13. Februar 2014·Italiano·Tessin·Tribunale di appello diritto civile La Camera di esecuzione e fallimenti·HTML·3,017 Wörter·~15 min·2

Zusammenfassung

Rigetto provv. dell'opposiz. Divieto di nova. Censura di negato rinvio dell'udienza infondata. Compravendita/ cessione di attività quale riconoscimento di debito. Condizione risolutiva o sospensiva. Modifica d'ufficio per interessi di ritardo. Clausole arbitrale ininfluenti per azioni puramente LEF

Volltext

Incarto n. 14.2013.210

Lugano 13 febbraio 2014 SL/ww/fb  

In nome della Repubblica e Cantone Ticino  

Il vicepresidente della Camera di esecuzione e fallimenti del Tribunale d'appello

sedente quale giudice unico (art. 48b LOG) per statuire sulla causa a procedura sommaria in materia di rigetto dell’opposizione promossa con istanza 3 settembre 2013 da

CO 1  

contro

RE 1 (patrocinata dall’ PA 1)  

tendente ad ottenere il rigetto provvisorio dell’opposizione interposta da RE 1 al precetto esecutivo n. __________ del 19/20 agosto 2013 dell’UE di Lugano;

sulla quale istanza il Pretore del Distretto di Lugano, Sezione 5, con decisione 5 novembre 2013 (inc. __________) ha così stabilito:

 “1. L’istanza è accolta e di conseguenza l’opposizione interposta al summenzionato precetto esecutivo è respinta in via provvisoria.

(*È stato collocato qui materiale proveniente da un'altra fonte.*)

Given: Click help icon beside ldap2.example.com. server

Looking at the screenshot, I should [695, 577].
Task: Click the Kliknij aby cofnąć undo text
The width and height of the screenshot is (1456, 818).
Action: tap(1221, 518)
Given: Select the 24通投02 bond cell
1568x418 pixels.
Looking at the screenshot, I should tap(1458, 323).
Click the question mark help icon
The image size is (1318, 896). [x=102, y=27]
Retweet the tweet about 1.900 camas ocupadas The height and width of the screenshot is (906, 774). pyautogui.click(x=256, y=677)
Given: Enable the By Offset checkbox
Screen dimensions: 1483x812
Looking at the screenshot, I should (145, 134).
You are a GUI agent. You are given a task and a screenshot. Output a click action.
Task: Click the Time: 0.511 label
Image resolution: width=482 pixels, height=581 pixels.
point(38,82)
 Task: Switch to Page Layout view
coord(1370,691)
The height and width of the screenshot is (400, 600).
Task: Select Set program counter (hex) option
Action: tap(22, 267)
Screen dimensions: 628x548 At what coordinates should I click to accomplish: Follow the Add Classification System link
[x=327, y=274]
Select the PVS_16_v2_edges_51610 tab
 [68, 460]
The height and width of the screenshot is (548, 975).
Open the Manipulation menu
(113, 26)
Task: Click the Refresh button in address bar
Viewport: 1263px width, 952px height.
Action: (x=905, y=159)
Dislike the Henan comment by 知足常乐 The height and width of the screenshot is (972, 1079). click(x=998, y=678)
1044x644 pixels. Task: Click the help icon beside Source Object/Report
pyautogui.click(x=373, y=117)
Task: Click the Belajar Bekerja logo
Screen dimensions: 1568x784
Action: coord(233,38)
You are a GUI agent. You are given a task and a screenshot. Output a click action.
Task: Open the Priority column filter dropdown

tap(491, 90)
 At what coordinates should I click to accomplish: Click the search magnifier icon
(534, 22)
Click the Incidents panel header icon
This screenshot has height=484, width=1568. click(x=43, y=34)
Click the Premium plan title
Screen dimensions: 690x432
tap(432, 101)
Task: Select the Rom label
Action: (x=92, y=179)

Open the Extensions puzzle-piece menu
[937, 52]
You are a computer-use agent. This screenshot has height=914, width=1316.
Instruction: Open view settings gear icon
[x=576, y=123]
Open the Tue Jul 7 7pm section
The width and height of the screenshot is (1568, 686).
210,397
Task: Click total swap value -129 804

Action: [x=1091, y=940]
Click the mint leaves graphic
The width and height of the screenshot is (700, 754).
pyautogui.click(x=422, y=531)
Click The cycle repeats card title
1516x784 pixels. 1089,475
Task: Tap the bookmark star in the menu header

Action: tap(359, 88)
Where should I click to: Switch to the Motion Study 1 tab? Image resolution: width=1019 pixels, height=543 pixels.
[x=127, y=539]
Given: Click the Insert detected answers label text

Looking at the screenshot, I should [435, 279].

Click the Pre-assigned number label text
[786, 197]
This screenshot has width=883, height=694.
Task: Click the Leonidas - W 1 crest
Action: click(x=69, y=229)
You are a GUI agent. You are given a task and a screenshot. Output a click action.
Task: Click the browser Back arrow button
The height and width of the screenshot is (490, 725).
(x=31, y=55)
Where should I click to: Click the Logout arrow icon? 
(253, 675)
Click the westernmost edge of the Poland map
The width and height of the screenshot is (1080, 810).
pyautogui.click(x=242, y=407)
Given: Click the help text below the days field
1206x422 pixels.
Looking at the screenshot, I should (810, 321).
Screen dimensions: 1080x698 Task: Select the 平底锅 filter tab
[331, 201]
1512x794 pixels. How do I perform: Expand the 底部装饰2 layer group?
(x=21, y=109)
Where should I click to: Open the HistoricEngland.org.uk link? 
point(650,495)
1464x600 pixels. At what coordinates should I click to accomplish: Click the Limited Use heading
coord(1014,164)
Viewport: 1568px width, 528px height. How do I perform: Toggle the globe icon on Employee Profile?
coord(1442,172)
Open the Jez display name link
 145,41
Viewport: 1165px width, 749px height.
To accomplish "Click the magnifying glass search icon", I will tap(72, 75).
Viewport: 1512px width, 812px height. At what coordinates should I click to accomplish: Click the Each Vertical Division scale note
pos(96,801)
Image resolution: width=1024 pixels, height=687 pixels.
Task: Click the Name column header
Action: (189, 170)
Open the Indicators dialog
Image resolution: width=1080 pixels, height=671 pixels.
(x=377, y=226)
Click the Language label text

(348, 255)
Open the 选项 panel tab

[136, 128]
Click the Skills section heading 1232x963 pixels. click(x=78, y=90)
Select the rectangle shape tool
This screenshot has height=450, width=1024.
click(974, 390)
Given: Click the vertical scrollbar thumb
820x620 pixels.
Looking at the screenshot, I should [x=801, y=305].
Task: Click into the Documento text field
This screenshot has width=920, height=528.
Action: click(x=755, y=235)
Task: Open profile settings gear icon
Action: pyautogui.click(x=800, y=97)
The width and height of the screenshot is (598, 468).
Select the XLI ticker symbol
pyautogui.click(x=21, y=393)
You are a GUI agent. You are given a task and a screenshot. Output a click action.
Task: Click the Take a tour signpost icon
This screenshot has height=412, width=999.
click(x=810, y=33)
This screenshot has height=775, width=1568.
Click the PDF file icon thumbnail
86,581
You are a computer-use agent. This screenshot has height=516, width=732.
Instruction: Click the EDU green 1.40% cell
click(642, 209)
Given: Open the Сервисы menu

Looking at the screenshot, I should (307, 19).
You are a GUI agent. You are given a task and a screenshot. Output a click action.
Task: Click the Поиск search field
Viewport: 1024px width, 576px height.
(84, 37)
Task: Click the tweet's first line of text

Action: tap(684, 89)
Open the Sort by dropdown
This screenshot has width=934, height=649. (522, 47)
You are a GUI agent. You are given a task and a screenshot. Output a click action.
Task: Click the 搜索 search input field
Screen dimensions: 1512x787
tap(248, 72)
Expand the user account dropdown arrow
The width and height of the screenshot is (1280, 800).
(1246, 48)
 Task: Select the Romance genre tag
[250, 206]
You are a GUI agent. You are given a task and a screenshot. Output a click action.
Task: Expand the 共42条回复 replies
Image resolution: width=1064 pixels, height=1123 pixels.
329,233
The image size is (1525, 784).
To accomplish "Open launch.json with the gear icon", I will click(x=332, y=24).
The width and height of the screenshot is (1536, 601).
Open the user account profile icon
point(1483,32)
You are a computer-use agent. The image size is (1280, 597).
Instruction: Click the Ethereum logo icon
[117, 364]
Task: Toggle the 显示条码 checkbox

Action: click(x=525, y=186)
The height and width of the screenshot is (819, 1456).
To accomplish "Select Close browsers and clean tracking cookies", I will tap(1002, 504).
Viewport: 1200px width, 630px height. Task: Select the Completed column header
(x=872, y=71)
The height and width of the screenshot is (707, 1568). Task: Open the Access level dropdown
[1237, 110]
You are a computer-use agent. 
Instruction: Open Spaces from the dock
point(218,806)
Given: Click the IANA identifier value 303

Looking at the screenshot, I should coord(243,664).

 2.  La tassa di giustizia in Fr. 250.–, da anticipare dalla parte istante, è posta a carico della parte convenuta, con l’obbligo di rifondere a controparte Fr. 450.– a titolo di ripetibili.

 3.  omissis”.

Decisione impugnata dalla convenuta che con reclamo 18 novembre 2013 ne postula la riforma nel senso di respingere l’istanza e confermare l’opposizione, protestate tasse, spese e ripetibili in entrambi i gradi di giudizio;

richiamata la decisione presidenziale del 19 novembre 2013 con cui al reclamo è stato concesso l’effetto sospensivo contestualmente richiesto;

preso atto che con osservazioni [correttamente: risposta al reclamo] 19 dicembre 2013 l’istante ne propone la reiezione;

esaminati atti e documenti;

ritenuto

in fatto:                    A.   Con precetto esecutivo n. __________ datato 19 agosto 2013 dell’UE di Lugano, CO 1 ha escusso RE 1 per la somma di fr. 29'170.– oltre interessi al 5% dal 31 marzo 2013, indicando quale titolo di credito: “Contratto di cessione attività siglato il 16.08.2012 (già esecuzione no. 1602321 poi annullata) rate non versate (5 x 5714.60) con interesse calcolato al 31.08.2013” (doc. A). Interposta tempestiva opposizione, l’istante ne ha chiesto il rigetto provvisorio.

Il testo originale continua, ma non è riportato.